BC's use case is a bit different from what CFGroovy is designed for.
As Marc pointed out, it also wasn't available in any usable form when
they started. I've not seen the insides of BC's stack, but from what
I understand they're using Groovy in a Java context, not a CFML
context, and then putting a CFML layer on top of that Java context.
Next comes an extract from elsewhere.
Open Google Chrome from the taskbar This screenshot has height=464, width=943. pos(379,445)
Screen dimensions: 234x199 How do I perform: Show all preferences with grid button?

So while there's interaction between CFML and Groovy, they're on
different layers of the application. CFGroovy is about supplying
Groovy to your CFML layers in a transparent way (the same style as
CFSCRIPT). So even if CFGroovy had been around, I don't know that
there would have been much of a case for them to use it with their
architecture (as I understand it).
As for blogging, I'm working on a more substantial sample app (where
the ColdSpring conf came from) that showcases CFGroovy a bit more.
Once that's done and I'm convinced that all the bugs have been ironed
out I'll make an official 1.0 release.
cheers,
barneyb
On Wed, Feb 11, 2009 at 12:32 PM, Henry Ho <[email protected]> wrote:
> This looks totally amazing! Would you say CFGroovy is at a stable,
> production level yet? What are you planning to do with the next version?
>
> I've read about GORM in Grails. It was meant to provide an easier API than
> Hibernate's, right? Since CFGroovy does not have a GORM-like layer, would
> dealing with Hibernate directly be a nightmare?
>
> This is the first time I saw that ColdSpring configuration. Maybe it
> deserves to be on an entry of your blog?
>
> So under what situation is JEE and whole java stack is required? How come
> the guys at Broadchoice didn't use CFGroovy instead?
>
>
> This is eye-opening to say the least!!!
>
>
> Henry Ho
>
>
> On Wed, Feb 11, 2009 at 12:10 PM, Barney Boisvert <[email protected]>
> wrote:
>>
>> Neither Spring nor Grails requires JEE either, only a web container
>> (what CF/Railo runs in). If you use CFGroovy, it provides the same
>> sort of wrapping of Hibernate that Spring provides, though it's not as
>> full featured. If you need some of the more esoteric functionality
>> you'll have to roll your own to some extent, but for the "mainstream"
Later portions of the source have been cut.